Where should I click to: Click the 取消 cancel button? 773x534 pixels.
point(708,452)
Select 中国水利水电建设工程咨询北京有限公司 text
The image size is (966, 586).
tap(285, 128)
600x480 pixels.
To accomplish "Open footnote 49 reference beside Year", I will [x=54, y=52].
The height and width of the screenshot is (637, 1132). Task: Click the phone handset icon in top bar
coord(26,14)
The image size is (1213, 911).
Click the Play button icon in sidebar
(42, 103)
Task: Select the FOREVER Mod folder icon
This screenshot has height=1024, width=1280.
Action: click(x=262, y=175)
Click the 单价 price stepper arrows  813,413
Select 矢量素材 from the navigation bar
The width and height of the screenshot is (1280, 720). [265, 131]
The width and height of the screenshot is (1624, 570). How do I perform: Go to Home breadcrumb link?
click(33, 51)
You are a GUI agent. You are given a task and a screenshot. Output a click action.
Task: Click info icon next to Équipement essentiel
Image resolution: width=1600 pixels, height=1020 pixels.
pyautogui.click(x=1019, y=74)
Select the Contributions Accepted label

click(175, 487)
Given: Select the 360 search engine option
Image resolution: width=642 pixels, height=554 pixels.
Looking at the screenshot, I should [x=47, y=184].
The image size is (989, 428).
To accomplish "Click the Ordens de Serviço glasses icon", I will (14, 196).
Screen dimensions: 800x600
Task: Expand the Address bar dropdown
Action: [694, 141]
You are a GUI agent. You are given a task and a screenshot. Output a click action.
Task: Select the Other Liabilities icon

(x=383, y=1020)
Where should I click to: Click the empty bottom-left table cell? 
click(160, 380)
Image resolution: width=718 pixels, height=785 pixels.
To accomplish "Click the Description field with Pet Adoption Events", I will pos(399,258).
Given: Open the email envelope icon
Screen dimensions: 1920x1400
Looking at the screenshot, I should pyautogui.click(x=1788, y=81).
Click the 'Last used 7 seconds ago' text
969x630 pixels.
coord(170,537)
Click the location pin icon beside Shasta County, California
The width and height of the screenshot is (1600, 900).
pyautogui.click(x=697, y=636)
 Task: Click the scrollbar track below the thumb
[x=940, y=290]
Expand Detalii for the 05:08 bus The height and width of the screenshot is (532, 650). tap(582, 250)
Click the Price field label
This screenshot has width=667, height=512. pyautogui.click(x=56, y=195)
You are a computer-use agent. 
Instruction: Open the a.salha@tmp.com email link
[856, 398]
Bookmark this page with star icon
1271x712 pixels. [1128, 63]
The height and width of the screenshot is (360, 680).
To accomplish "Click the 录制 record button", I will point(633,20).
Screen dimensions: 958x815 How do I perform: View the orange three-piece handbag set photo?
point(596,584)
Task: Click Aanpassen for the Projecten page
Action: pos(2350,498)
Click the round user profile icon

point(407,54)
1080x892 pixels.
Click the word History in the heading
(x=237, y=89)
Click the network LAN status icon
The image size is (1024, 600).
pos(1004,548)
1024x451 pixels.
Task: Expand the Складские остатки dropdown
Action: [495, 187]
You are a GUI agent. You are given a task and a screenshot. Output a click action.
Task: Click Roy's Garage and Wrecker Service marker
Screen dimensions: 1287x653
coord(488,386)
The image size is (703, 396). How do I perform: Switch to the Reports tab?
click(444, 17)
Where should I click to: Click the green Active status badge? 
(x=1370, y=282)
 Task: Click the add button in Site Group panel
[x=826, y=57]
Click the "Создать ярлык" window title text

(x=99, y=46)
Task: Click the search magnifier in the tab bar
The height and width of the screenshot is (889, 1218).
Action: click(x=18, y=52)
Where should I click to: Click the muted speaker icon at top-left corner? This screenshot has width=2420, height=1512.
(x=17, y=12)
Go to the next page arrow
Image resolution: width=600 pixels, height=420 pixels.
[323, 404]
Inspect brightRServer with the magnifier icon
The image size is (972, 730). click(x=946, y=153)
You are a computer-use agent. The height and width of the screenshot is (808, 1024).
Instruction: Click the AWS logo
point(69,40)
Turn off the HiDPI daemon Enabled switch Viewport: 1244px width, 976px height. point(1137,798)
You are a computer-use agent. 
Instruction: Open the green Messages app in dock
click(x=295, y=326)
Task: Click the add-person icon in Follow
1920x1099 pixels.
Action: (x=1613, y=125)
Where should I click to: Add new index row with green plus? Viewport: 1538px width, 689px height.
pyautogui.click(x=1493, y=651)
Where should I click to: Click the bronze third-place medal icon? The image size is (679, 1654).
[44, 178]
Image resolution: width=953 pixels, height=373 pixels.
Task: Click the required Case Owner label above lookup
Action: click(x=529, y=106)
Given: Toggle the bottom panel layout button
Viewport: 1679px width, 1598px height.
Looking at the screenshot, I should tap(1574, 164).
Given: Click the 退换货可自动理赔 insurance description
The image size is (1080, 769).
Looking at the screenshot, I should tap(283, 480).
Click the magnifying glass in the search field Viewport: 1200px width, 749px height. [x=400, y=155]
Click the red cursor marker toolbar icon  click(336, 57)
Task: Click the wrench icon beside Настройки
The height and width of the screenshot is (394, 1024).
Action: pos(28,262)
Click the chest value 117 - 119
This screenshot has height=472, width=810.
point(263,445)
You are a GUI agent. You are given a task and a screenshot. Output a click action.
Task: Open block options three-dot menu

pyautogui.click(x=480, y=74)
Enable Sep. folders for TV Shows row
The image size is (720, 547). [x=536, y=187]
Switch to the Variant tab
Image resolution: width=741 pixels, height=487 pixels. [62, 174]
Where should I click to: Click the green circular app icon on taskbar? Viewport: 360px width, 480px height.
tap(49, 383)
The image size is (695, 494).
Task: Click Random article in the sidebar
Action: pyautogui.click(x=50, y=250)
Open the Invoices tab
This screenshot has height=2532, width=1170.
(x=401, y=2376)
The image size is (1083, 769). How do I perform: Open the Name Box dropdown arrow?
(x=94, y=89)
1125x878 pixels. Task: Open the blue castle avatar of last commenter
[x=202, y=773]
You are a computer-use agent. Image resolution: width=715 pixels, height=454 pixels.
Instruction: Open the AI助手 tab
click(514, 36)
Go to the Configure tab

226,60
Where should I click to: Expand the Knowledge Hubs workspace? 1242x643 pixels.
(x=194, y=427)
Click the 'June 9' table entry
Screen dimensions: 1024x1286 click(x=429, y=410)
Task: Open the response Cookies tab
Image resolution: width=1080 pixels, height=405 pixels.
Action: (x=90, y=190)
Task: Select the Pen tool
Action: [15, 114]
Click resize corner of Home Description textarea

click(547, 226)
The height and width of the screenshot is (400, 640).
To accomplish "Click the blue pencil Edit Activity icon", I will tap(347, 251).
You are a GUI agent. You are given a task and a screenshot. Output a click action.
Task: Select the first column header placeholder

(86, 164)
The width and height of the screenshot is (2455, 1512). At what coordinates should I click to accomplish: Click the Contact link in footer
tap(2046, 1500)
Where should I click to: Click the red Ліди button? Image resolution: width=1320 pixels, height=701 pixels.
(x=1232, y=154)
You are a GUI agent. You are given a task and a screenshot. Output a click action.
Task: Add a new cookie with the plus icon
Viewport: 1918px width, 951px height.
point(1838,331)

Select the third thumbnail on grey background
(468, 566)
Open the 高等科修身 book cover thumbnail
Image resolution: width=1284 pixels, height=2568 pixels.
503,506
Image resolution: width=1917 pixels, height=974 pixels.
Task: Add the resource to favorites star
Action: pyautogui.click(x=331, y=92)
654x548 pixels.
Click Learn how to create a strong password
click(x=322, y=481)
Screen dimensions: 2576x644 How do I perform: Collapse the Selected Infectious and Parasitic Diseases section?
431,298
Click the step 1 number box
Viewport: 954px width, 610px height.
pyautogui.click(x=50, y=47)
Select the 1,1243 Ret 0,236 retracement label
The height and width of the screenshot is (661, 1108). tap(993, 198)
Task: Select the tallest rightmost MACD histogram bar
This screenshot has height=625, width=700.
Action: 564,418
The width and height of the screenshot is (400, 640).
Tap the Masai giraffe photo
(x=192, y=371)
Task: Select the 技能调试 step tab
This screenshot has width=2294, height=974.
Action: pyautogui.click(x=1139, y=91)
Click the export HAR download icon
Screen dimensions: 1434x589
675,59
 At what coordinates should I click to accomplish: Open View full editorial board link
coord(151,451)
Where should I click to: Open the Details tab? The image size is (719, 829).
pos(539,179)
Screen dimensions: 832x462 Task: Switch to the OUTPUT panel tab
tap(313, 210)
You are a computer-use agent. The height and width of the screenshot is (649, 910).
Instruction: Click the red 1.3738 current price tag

_Exercise objective_.
Retype exactly the span of lines from the one with "Where should I click to: Expand" through the one with "Task: Open the response Cookies tab"; include both ends and omit the rest of the material.

_Problem solution_.
Where should I click to: Expand the Knowledge Hubs workspace? 1242x643 pixels.
(x=194, y=427)
Click the 'June 9' table entry
Screen dimensions: 1024x1286 click(x=429, y=410)
Task: Open the response Cookies tab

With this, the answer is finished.